Areas people like to be caressed match up with nerve fibers

Being stroked in sweet spots at the right speed activates skin sensors

WASHINGTON — Being stroked in the right place at the right speed activates specialized nerve fibers. The caresses that people rate most pleasant line up with the probable locations of the fibers on the skin, new research suggests.

“Touch is important in terms of our physical health and our psychological well-being,” said Susannah Walker, who presented the research November 17 at the annual meeting of the Society for Neuroscience. “But very little attention has been paid to the neurological basis of that effect.”

Sensors in the skin known as C-tactile afferents respond strongly to being stroked at between three and 10 centimeters per second.

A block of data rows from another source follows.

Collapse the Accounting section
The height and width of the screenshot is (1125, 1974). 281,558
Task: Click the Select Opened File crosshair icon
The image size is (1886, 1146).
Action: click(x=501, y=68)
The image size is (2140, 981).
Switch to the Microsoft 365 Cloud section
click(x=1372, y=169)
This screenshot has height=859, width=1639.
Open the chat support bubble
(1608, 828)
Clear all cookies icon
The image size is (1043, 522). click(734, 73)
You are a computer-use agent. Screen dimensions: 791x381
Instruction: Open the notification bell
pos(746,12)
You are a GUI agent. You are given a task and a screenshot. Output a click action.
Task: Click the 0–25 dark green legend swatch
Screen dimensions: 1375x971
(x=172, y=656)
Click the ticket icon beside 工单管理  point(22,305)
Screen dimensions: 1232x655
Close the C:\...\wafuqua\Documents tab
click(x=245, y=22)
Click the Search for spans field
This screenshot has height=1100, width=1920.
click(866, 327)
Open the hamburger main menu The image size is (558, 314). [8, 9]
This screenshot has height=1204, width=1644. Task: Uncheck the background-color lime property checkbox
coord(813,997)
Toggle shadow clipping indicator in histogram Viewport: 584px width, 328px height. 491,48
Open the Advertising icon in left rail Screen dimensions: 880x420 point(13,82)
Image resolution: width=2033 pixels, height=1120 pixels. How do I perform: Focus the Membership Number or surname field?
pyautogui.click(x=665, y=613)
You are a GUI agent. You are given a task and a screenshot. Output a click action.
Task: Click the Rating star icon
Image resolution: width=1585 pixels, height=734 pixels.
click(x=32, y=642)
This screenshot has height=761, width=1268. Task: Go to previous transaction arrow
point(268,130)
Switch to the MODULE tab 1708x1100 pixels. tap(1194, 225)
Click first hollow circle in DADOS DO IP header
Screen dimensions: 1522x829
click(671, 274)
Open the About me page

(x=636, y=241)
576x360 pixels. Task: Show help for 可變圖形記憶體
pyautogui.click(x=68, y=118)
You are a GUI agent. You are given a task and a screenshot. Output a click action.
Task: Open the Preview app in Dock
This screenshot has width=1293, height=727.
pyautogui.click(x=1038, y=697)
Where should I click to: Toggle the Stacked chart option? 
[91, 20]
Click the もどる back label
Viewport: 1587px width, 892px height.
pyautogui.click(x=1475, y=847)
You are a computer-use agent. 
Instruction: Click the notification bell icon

The sensors send signals to the brain that make touch rewarding, says Walker, a neuroscientist at Liverpool John Moores University in England.

Walker and a colleague played videos for 93 participants, showing a hand caressing a person’s palm, back, shoulder or forearm, either at 5 cm/s or 30 cm/s.

Participants rated the 5 cm/s stroking — the best speed to get the skin’s sensors firing — as the most pleasant, except on the palm, where there are no stroking sensors. The back got the highest pleasantness ratings, forearms lowest.

The spots where people like to be touched may not line up with the areas traditionally considered most sensitive. Though less finely attuned to texture or temperature than the hands or face, the back and shoulders are sensitive to a different, social sort of touch.